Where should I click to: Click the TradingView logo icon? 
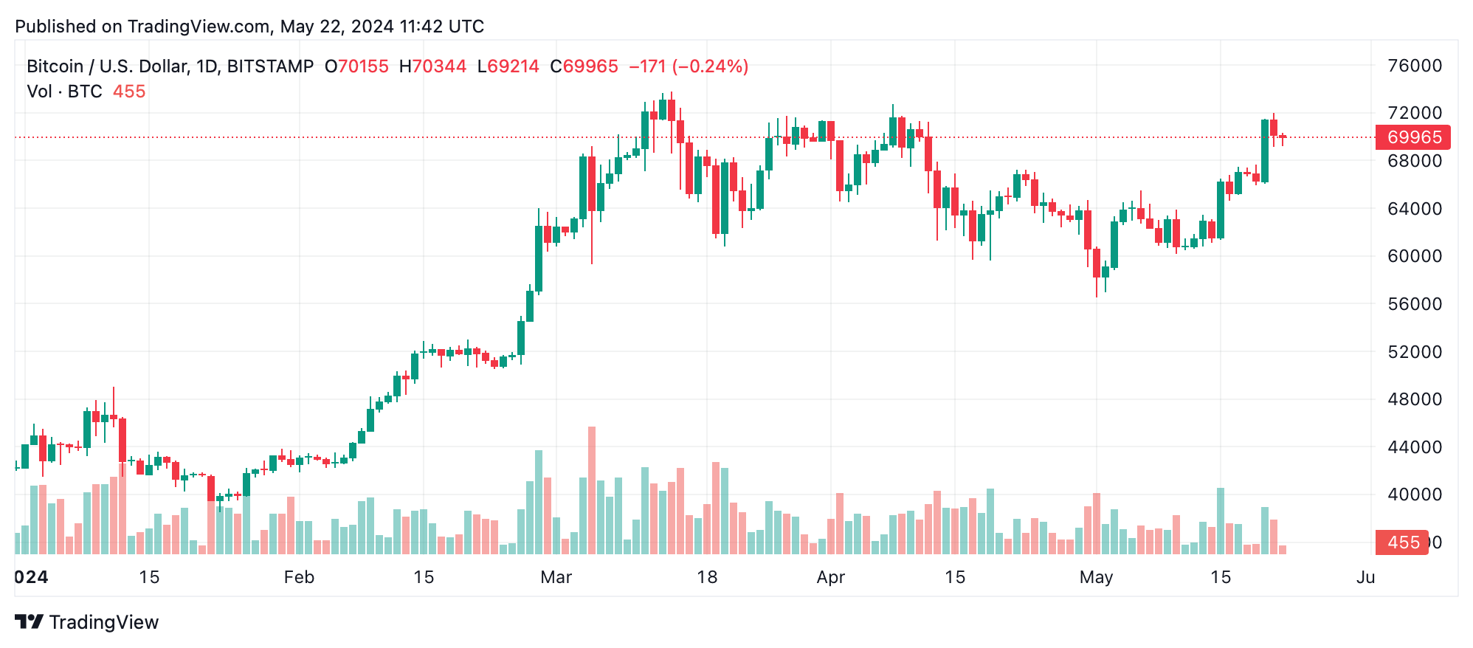[x=29, y=622]
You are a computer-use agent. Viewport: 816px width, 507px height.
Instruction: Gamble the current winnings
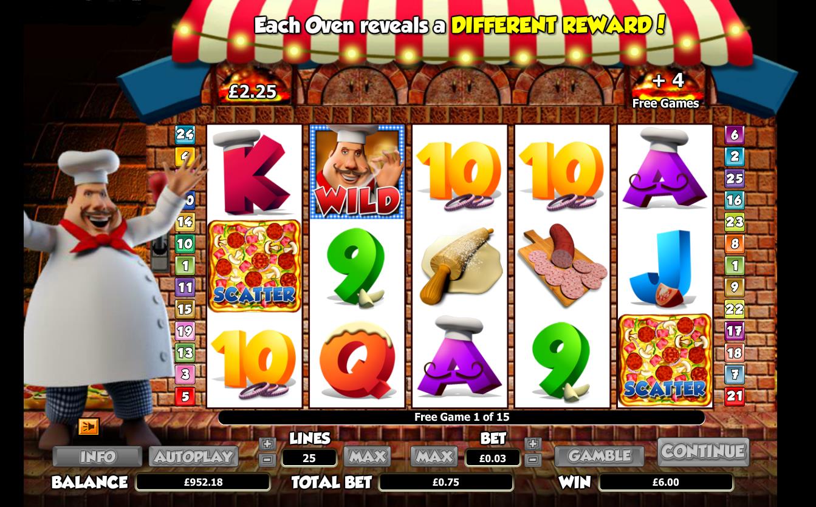click(x=599, y=455)
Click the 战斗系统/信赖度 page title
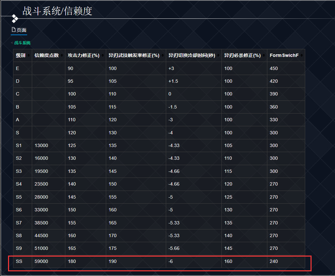Image resolution: width=335 pixels, height=276 pixels. point(57,11)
◆ ◆ ◆
Return exactly the lines running from the line with "Instruction: Gamble the current winnings" through the final line of the listing. Leave the pictures out.

▸ Exercise answer
Instruction: Gamble the current winnings
click(x=599, y=455)
Click the 战斗系统/信赖度 page title
Image resolution: width=335 pixels, height=276 pixels. point(57,11)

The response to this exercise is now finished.